Media is indispensable in today’s world. Its effects vary from individual to groups and nations to globalisation. Mass media’s content is the vital source of eventual changes in individuals’ as well as community’s preferences about foreign policy and relations among nations. On one side, the mass media are the prime channel between community and policymakers. Policymakers also consult media content on public opinion, and the media are the people’s major source of information on the activities of policymakers (Soroka, 2003). This triangulation makes the media a strong stakeholder in influencing both the public and the policies. From the publishing of the seminal work “Public opinion” to this day, much work has been done to understand the relation between the mass media and the public opinion about the events happening far away from the locale of the reader, as Lippmann (1922) rightly said that “the press makes the images of the outer world in the heads of people; they perceive the outer world through press”. Also, Ross (2006) says that, media play a decisive role in international affairs and conflicts because the people are dependent on the mass media to give timely and trustworthy information about distant events.

Journalists (as media practitioner) are key players in influencing both the public opinion and public policies. Charles (2019) argues that people always turn towards the media for news about what is happening outside, and this desire for news denotes a longing to participate in public life and news content befits the vehicle through which people seek to perform their citizenship.

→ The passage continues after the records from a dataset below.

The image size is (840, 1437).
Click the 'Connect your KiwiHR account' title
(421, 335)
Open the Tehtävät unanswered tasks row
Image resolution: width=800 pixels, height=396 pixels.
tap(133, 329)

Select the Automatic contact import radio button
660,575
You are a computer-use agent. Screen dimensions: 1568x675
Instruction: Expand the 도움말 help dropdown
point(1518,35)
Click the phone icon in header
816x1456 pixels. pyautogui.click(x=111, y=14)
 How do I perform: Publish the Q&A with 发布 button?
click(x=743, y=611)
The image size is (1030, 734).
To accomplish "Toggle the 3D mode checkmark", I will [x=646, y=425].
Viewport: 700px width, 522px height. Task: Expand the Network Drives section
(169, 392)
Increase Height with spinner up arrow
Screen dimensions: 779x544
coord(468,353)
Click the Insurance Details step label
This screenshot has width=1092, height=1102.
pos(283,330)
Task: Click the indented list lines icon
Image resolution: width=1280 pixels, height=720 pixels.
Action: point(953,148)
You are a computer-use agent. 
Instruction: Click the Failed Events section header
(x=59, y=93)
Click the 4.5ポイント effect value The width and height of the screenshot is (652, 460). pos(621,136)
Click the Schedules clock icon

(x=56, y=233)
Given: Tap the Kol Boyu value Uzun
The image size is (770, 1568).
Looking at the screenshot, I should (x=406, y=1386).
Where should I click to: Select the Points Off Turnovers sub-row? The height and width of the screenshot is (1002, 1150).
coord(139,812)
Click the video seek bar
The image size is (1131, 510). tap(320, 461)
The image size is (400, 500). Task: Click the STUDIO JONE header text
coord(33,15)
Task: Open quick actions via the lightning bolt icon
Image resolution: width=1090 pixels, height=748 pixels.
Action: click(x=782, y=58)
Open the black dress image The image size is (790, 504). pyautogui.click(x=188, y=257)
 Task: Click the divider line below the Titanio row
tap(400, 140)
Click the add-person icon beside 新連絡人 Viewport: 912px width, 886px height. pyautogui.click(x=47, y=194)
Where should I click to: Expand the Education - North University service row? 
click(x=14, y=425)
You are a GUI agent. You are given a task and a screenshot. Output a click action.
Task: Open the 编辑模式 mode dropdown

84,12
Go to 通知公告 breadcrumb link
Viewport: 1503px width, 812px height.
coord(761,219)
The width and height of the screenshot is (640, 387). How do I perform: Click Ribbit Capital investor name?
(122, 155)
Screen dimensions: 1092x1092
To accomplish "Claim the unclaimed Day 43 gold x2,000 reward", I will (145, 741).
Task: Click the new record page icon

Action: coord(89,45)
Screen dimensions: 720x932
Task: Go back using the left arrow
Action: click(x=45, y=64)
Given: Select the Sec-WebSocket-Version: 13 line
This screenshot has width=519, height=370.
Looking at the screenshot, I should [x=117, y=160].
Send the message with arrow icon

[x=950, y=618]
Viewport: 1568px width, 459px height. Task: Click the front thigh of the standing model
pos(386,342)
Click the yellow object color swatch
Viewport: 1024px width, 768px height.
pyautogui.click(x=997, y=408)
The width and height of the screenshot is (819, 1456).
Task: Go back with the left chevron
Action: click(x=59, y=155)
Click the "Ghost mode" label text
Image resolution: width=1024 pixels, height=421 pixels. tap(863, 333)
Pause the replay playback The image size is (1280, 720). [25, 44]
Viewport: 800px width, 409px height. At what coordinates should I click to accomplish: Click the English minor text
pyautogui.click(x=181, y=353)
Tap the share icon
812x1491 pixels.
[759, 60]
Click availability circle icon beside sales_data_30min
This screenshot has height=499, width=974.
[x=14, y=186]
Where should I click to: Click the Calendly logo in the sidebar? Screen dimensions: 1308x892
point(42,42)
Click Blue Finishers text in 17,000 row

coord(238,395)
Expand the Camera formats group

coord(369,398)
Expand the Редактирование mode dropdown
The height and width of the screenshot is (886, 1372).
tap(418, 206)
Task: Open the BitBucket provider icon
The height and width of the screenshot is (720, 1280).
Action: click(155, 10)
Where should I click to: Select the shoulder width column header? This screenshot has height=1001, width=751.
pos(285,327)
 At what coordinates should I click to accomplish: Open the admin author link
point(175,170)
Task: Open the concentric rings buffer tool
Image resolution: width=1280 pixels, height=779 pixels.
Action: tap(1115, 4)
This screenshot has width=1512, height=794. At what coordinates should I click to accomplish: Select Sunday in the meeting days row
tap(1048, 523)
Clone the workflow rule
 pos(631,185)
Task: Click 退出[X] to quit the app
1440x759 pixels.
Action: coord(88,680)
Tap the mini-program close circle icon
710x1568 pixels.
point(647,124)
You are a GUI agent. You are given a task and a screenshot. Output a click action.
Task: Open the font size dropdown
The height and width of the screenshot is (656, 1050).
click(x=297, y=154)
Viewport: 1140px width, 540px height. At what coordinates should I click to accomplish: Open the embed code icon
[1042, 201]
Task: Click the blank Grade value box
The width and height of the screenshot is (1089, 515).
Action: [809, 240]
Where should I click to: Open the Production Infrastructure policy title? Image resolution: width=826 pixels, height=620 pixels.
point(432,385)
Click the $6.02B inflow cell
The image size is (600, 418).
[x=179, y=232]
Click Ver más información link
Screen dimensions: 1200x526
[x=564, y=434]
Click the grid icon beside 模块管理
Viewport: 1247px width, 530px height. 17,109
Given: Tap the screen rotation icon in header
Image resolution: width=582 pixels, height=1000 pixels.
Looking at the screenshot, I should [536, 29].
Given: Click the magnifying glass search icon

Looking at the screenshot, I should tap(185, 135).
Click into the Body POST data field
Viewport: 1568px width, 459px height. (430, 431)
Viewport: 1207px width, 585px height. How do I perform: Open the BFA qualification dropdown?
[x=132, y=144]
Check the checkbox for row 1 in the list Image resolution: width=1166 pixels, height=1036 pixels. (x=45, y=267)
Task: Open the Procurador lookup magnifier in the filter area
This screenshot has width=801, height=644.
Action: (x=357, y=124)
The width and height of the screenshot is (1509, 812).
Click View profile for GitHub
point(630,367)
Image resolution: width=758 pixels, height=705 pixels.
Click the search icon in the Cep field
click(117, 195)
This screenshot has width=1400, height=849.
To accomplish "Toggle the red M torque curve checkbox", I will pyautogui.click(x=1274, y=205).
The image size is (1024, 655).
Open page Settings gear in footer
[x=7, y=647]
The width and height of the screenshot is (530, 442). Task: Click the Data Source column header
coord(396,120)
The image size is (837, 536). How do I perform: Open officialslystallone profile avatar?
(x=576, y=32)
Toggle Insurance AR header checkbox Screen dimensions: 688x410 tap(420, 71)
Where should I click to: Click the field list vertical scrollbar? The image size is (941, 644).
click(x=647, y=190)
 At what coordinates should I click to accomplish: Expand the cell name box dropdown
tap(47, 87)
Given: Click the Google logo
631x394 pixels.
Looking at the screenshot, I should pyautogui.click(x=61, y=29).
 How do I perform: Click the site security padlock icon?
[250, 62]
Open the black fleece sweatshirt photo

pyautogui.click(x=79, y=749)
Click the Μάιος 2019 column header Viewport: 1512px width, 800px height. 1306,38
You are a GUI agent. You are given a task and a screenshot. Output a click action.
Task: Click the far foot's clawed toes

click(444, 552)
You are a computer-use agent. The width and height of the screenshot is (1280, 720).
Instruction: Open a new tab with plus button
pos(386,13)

Here the focus is towards a specific yet vital beat of the journalists which is too often reported and discussed in our media: conflict reporting. Conflicts are happening everywhere if we talk about the international scenario and journalist reports them every single minute for their audience (Ahmed et al., 2018). One of the major methods to report conflict is peace and war journalism. Therefore, it can be deduced that conflict reporters are leaders of public opinion in the matters on which they are reporting (Macassi, 2019). This chapter deals with the crossroads of journalism and peace studies in the emerging perspective of war and peace journalism, both in inquiry and practice. The practitioners of the paradigm of peace journalism forward the idea of revisiting norms (framing) of conventional journalism that until now support violence and/or conflict; and to develop new norms (frames) that favour communal harmony and address common grounds (Galtung, 1998, 2000, 2010, 2011; Lynch, 1998, 2010; Kempf, 2007; Nassanga, 2007, 2008; Lee, 2008, 2010; Birungi, 2009; Shinar, 2004, 2007; Lynch & McGoldrick, 2005, 2010Tehranian, 2002; Howard, 2003, 2009; Wolfsfeld, 2004; Lugalambi, 2006). The proponents of peace journalism’s claims based on historical facts, in addition to research pointing out the destructive capacity; although the potential for peace, of human beings in which, as a social institution, media play an important role (Thompson, 2007; UNDESA, 2005; OECD 2001; Dallaire 1997, 2003, 2007; Chalk, 1999, 2007).